The market cap of GM is below 10 billion or less than one percent of the outstanding derivates. Therefore it is estimated that GM will not fall 'too deep' because the derivative holders can prop the stock price up to protect their investments...
I have no rigid proof that there is over one trillion of derivatives but the numbers as reported by the Basel Bank of International Settlements have to come from somewhere and GM is likely one of those sources on derivative positions.
No coincidence, for sure that barron's posts a bullish article and Jim Cramer agrees. You can bet his hedgefund friends ackman, einhorn, tilson, rocker etc. are all waiting to get in on the short side on the back of the retail lemmings buying. "park their money with GM" alone that title is hillarious!You don't park your money with gm - it will trickle down into the ground and will never be seen again.
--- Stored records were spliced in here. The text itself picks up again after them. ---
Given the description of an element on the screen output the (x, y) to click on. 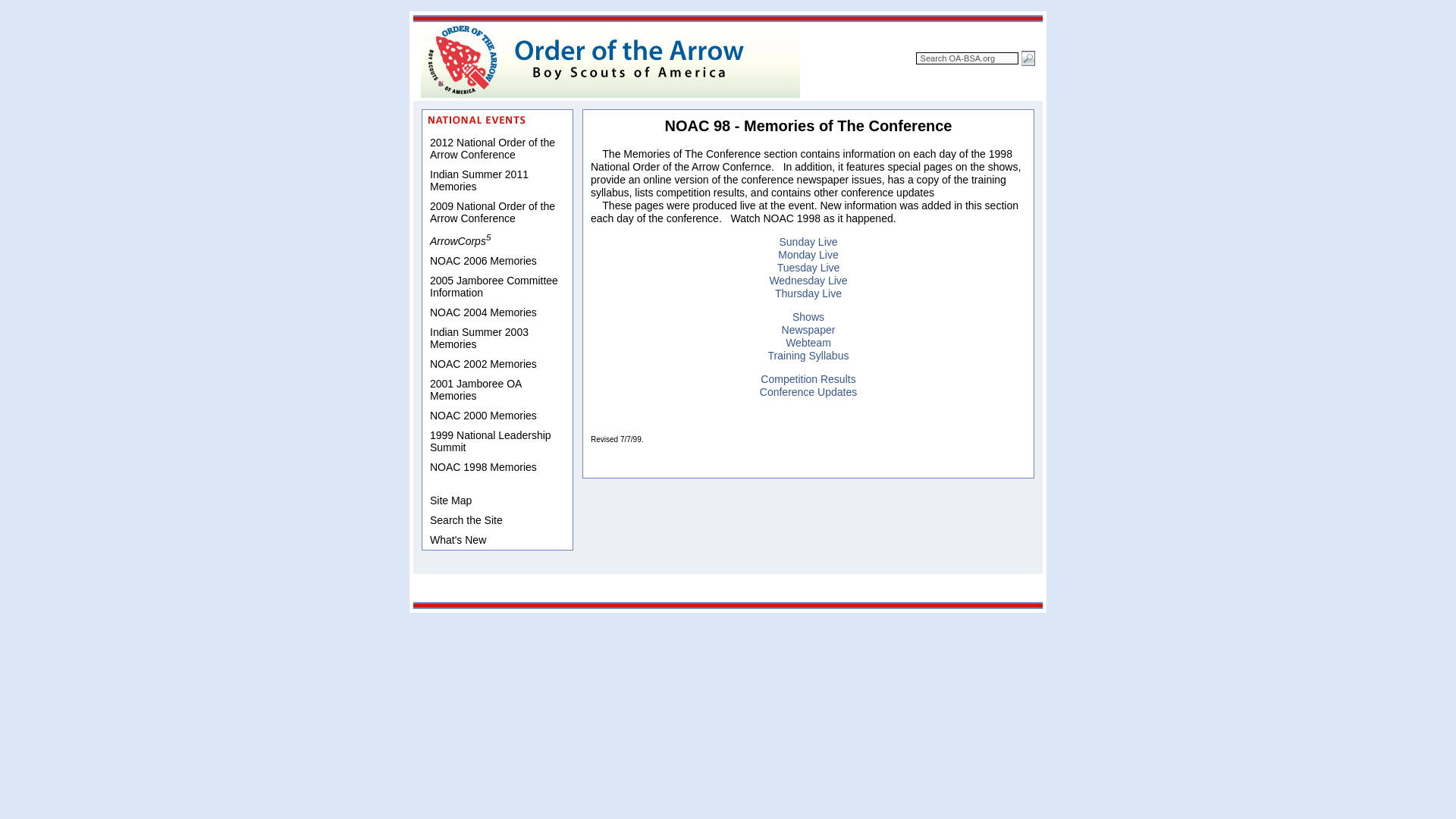
2012 National Order of the Arrow Conference (497, 148)
Shows (808, 316)
Sunday Live (807, 241)
Thursday Live (807, 293)
Newspaper (808, 329)
Indian Summer 2003 Memories (497, 337)
NOAC 1998 Memories (497, 466)
Monday Live (807, 254)
1999 National Leadership Summit (497, 441)
ArrowCorps5 (497, 239)
Wednesday Live (807, 280)
Webteam (808, 342)
2009 National Order of the Arrow Conference (497, 212)
NOAC 2004 Memories (497, 312)
NOAC 2000 Memories (497, 415)
Given the description of an element on the screen output the (x, y) to click on. 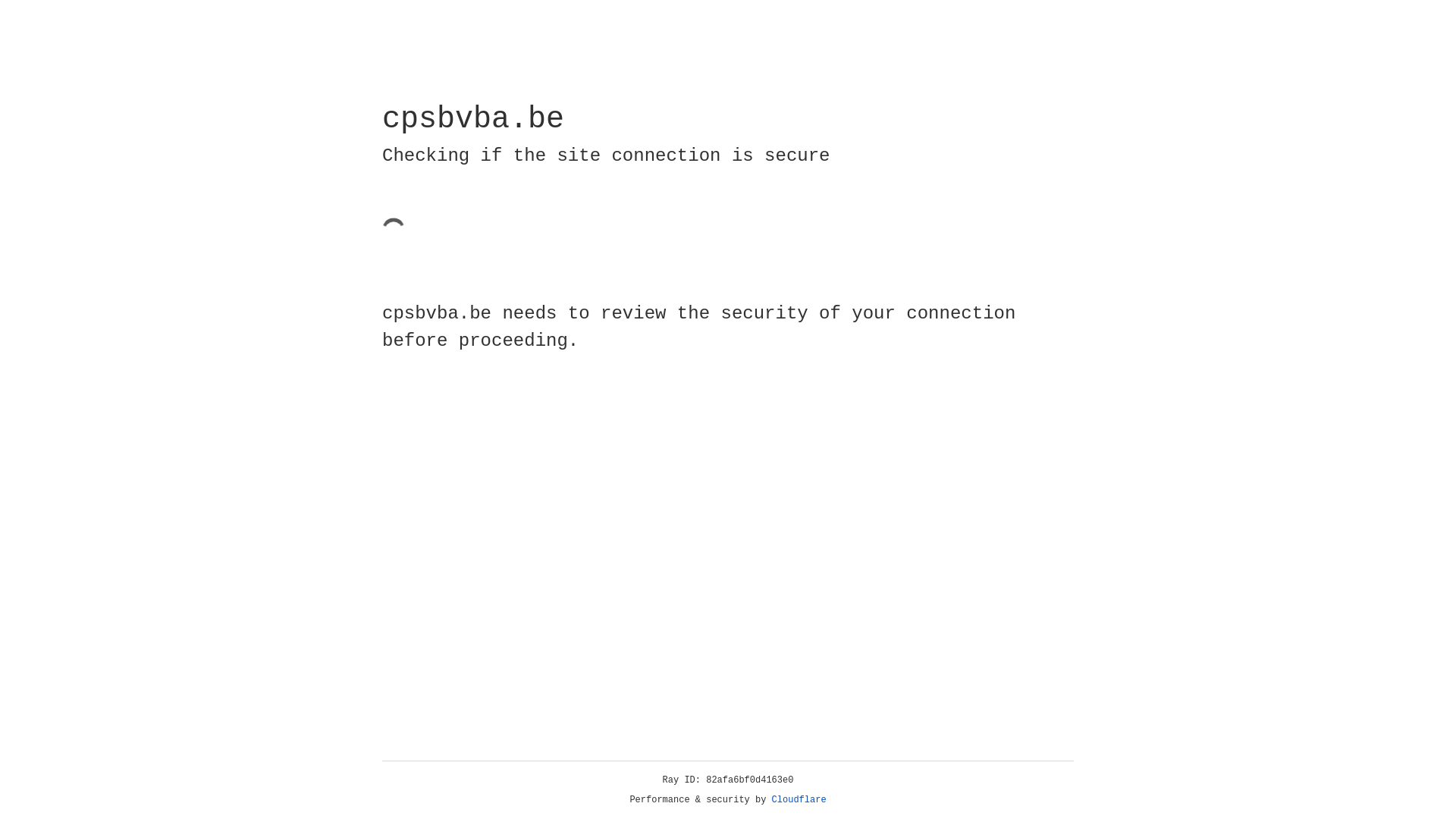
Cloudflare Element type: text (798, 799)
Given the description of an element on the screen output the (x, y) to click on. 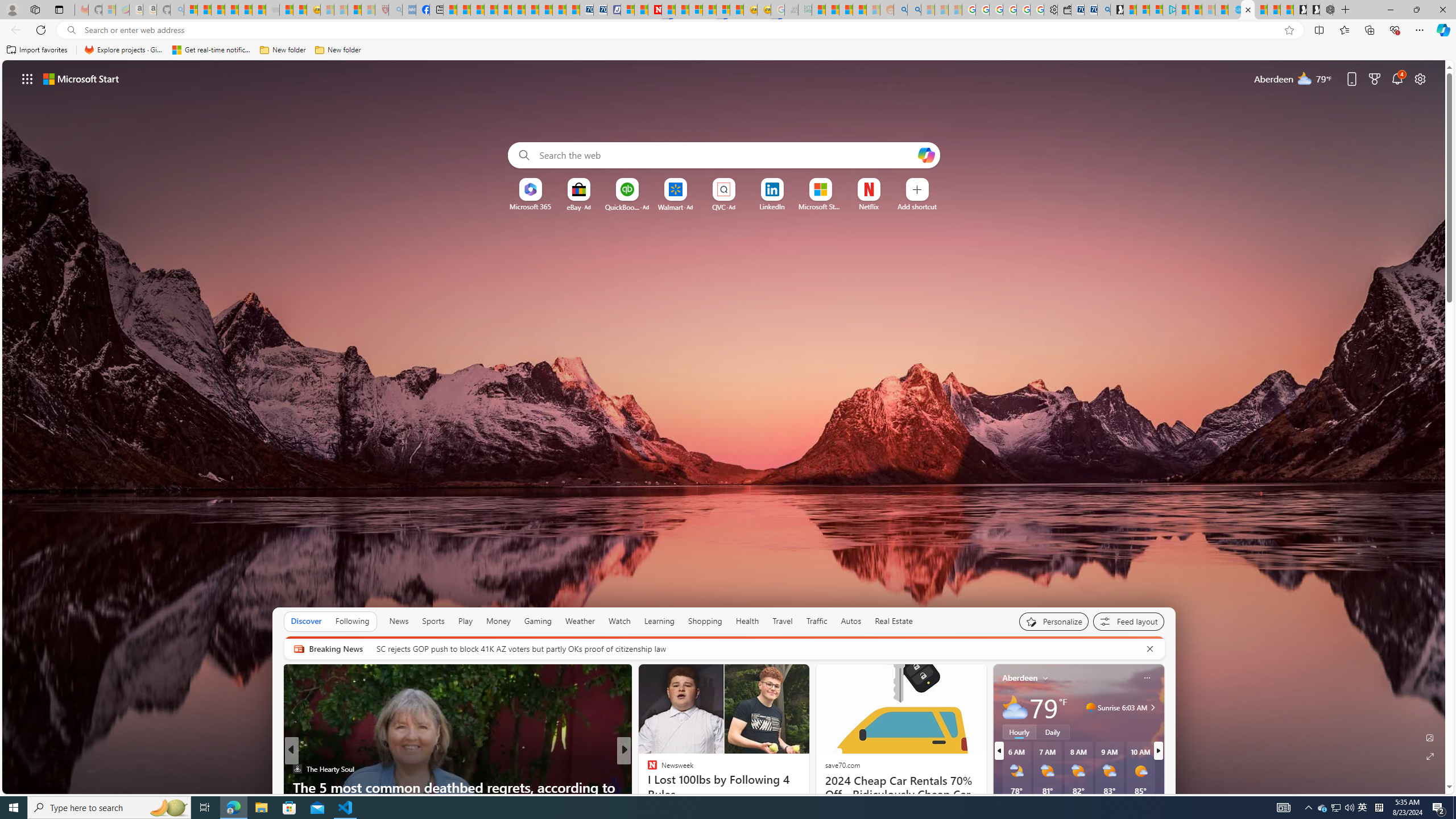
Student Loan Update: Forgiveness Program Ends This Month (858, 9)
Latest Politics News & Archive | Newsweek.com (654, 9)
XDA Developers (647, 768)
Given the description of an element on the screen output the (x, y) to click on. 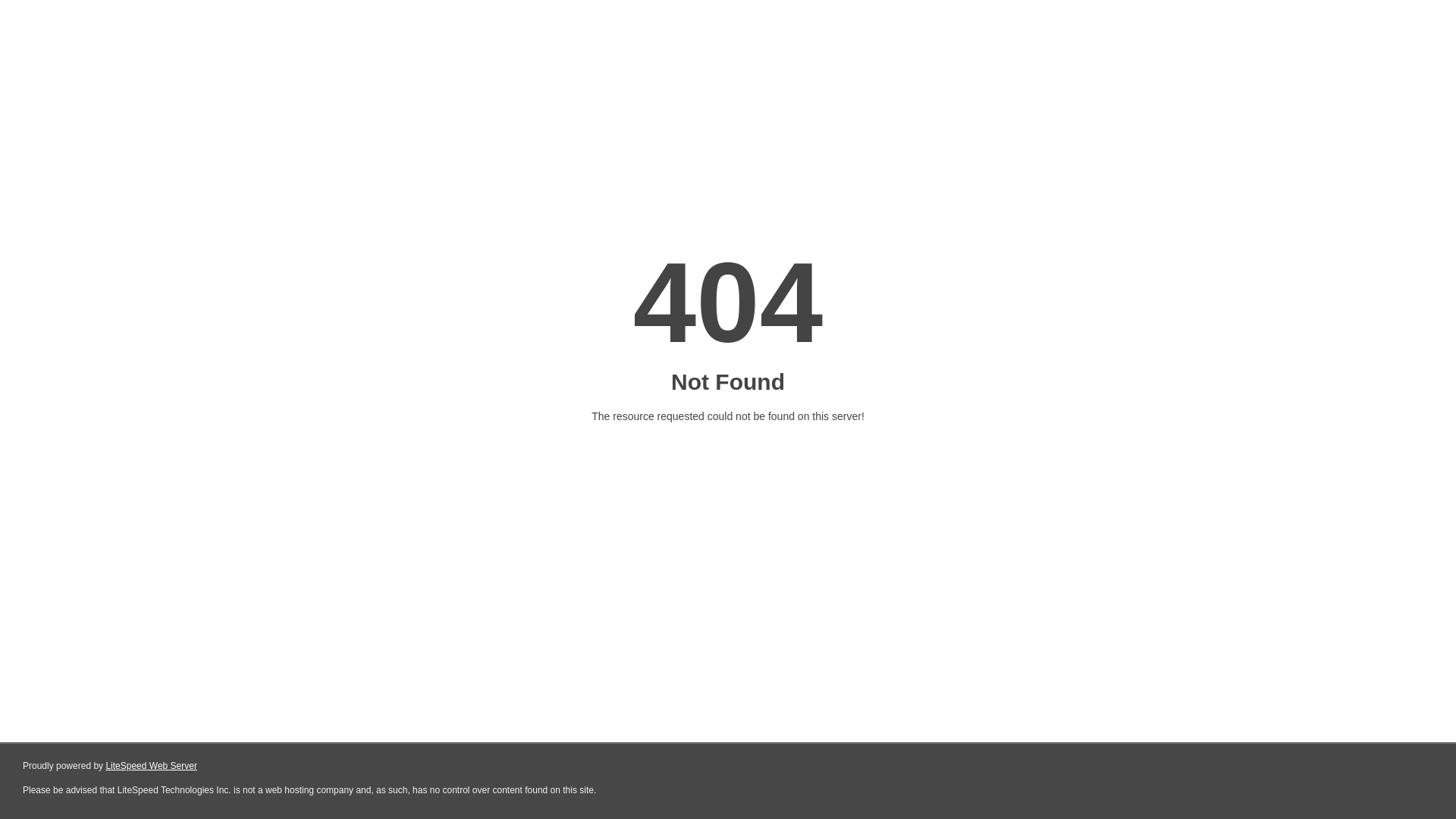
LiteSpeed Web Server Element type: text (151, 765)
Given the description of an element on the screen output the (x, y) to click on. 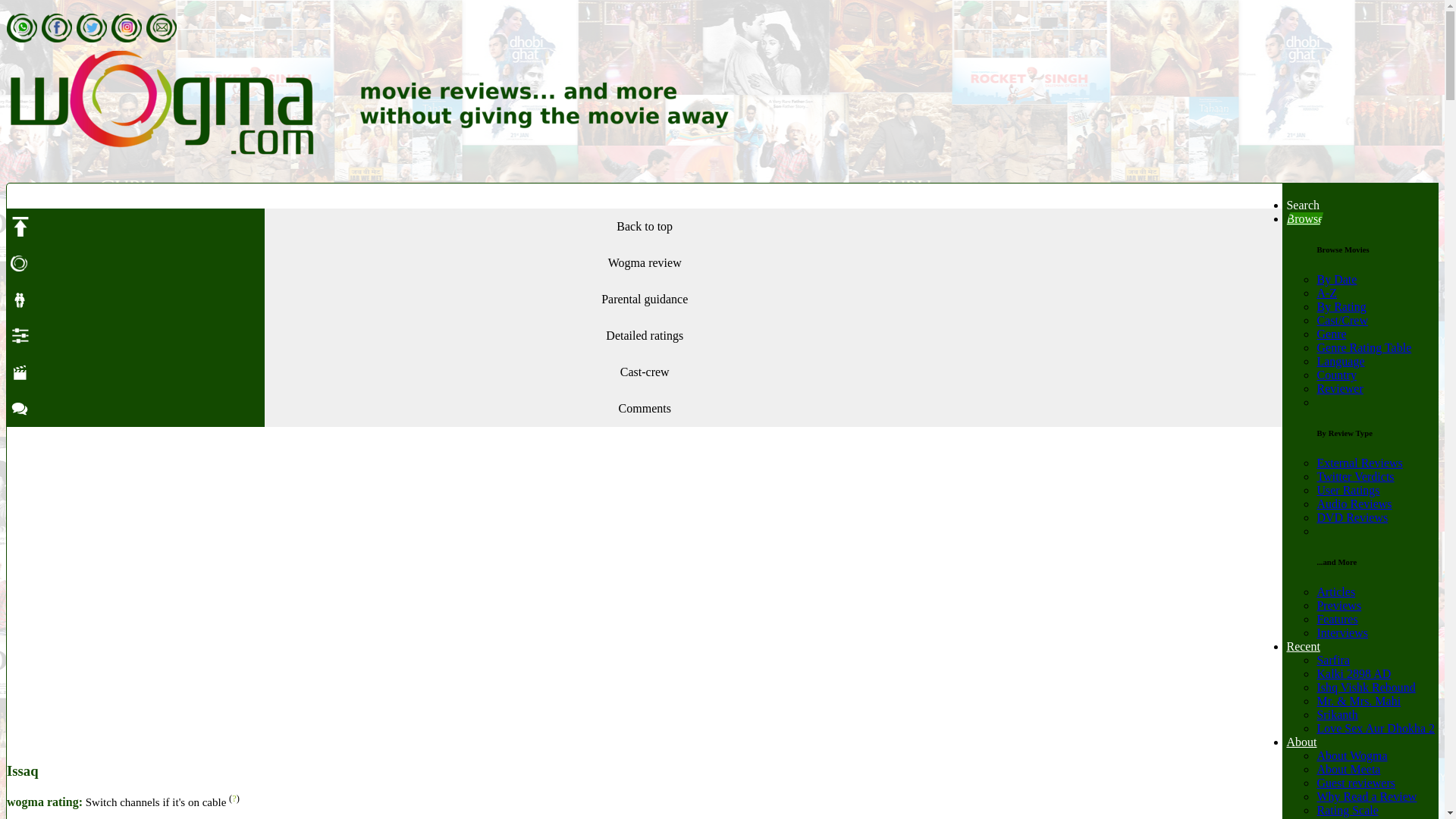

GM has been one of the worst "blue chip" (it ain't "blue chip anymore, actually) investments of the pasr years and it won't become a better one going forward
The Enron workers also heavily invested in Enron, did it bring them any good? Beside their job lost they also lost their pension...
Well GM is not Enron but GM just like GE heavily went into the financial industry because 'those profits are much higher'.
There must be some bright news on the horizon somewhere. I am a GMAC 32 year retiree. If GM goes bellyup, where does that leave folks like me?